**What this task involves**
The answer must be a single number: how many lines of the records below contain "Chrome".

----- Data to examine

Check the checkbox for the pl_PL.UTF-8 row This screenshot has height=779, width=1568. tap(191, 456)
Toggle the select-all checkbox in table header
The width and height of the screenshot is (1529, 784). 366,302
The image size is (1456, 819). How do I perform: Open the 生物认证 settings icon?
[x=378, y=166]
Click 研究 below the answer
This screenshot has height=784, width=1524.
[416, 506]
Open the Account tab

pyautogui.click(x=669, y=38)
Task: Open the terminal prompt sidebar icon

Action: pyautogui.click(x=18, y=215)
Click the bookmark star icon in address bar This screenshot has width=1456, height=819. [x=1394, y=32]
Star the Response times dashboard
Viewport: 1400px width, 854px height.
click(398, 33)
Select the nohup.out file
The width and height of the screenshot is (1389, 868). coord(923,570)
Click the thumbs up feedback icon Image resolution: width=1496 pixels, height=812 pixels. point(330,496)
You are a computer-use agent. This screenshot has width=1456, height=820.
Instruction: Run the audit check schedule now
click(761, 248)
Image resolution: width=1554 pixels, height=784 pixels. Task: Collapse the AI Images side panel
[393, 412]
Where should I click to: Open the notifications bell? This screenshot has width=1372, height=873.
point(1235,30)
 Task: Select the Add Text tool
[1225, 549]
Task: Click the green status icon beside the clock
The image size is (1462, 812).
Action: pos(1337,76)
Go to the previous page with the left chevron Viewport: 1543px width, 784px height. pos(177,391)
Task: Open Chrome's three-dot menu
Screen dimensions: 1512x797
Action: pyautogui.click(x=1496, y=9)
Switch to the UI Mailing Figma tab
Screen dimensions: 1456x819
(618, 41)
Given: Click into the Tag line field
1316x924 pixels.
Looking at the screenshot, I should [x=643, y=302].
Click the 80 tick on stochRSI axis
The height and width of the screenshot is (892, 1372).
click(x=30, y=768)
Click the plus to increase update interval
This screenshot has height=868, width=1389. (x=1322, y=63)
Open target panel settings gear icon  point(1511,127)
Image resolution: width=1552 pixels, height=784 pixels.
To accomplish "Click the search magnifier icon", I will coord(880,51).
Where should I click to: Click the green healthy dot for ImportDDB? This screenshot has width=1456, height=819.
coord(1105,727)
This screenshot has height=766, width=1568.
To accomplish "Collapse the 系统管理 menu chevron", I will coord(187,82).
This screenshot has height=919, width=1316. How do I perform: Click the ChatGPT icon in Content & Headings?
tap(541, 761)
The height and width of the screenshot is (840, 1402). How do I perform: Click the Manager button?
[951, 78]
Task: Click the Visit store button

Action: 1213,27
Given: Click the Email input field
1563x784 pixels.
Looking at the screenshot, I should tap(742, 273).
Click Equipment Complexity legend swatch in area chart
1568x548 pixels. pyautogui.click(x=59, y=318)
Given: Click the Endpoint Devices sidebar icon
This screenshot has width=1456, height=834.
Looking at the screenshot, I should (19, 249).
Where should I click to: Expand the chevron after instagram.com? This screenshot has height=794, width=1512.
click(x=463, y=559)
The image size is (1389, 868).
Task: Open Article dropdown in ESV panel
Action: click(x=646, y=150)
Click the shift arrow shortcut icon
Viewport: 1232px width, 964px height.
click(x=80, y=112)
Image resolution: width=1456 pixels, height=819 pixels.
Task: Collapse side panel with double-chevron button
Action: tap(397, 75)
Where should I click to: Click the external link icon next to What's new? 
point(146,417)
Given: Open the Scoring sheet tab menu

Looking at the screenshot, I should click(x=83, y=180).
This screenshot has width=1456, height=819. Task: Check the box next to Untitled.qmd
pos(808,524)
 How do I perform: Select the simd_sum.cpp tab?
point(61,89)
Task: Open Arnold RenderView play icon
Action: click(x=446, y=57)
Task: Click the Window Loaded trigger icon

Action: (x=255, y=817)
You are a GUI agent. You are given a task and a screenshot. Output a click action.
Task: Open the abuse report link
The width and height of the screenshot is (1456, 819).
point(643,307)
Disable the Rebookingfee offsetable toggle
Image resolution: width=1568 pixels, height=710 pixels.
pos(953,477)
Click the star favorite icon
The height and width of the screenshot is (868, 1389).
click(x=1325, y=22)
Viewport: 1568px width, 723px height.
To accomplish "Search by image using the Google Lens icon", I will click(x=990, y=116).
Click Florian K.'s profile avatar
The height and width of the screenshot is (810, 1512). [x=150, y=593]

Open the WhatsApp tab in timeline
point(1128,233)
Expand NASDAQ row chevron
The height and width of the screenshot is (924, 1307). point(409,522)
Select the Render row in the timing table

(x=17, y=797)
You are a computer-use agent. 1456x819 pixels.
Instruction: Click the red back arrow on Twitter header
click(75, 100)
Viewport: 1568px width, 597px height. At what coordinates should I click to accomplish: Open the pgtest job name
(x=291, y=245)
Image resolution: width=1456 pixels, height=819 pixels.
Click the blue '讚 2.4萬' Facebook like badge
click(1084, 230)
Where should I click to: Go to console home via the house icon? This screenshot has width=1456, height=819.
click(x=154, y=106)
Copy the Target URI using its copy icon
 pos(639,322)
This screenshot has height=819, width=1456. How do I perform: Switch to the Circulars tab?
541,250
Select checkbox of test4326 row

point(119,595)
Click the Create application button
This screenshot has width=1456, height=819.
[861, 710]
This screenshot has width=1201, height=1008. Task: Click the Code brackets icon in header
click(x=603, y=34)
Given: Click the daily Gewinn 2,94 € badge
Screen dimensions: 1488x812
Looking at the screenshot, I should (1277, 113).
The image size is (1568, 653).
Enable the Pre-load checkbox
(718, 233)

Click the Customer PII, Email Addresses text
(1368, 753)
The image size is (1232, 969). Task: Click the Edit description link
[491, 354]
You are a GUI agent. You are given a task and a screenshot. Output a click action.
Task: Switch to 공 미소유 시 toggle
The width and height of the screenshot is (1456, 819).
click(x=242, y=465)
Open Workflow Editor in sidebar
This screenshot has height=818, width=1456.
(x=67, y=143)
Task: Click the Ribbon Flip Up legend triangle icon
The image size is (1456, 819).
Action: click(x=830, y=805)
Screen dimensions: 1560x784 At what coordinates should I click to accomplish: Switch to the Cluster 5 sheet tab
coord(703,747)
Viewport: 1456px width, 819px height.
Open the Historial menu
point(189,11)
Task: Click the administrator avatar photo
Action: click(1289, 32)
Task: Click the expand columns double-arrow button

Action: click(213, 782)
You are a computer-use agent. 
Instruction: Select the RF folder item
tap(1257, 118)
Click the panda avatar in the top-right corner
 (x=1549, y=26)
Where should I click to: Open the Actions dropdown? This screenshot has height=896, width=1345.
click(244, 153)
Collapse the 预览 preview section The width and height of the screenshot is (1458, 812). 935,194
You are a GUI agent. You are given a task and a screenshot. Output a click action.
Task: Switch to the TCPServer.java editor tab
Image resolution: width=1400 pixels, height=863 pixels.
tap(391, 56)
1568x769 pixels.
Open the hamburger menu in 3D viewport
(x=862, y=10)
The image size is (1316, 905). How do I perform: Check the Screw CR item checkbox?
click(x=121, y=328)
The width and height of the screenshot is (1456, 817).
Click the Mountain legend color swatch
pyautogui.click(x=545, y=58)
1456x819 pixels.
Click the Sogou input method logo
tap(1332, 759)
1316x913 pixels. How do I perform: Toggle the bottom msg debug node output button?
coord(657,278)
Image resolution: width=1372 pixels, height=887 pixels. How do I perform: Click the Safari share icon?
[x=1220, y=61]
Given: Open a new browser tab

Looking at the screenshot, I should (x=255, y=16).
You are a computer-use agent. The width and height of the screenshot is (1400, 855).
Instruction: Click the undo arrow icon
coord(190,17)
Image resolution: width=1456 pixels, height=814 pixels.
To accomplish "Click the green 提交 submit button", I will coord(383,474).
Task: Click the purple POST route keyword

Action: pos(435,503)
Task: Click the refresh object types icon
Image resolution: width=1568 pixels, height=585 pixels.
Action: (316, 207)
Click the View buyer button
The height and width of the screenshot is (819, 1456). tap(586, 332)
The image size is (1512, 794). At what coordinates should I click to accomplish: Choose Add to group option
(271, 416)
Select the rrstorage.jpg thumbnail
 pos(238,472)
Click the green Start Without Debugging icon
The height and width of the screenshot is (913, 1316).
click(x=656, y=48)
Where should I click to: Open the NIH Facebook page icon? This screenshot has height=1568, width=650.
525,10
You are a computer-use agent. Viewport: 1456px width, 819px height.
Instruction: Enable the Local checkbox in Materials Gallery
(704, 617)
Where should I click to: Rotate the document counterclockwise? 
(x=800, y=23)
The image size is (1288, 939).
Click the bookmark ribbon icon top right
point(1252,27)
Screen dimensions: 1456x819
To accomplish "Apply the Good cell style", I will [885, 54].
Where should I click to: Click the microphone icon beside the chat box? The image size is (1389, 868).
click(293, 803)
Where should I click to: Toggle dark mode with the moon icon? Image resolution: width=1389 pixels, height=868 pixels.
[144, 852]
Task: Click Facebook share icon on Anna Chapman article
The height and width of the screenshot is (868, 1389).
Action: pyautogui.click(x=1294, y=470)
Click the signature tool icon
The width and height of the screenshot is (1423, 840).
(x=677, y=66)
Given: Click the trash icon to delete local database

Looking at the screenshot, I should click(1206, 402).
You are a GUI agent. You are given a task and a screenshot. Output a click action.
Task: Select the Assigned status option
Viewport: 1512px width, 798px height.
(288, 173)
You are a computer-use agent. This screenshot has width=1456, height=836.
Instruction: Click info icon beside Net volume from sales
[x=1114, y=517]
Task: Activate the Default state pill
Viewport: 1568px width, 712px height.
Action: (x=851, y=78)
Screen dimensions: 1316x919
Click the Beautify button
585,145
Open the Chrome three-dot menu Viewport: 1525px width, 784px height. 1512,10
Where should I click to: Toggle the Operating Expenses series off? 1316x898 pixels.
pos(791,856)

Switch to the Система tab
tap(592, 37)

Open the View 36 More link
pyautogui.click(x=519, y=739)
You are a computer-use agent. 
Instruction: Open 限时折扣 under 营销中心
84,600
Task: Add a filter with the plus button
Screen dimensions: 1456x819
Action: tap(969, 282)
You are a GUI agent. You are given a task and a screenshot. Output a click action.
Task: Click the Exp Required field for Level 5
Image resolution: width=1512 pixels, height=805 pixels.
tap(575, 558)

----------

**Response to this task**
2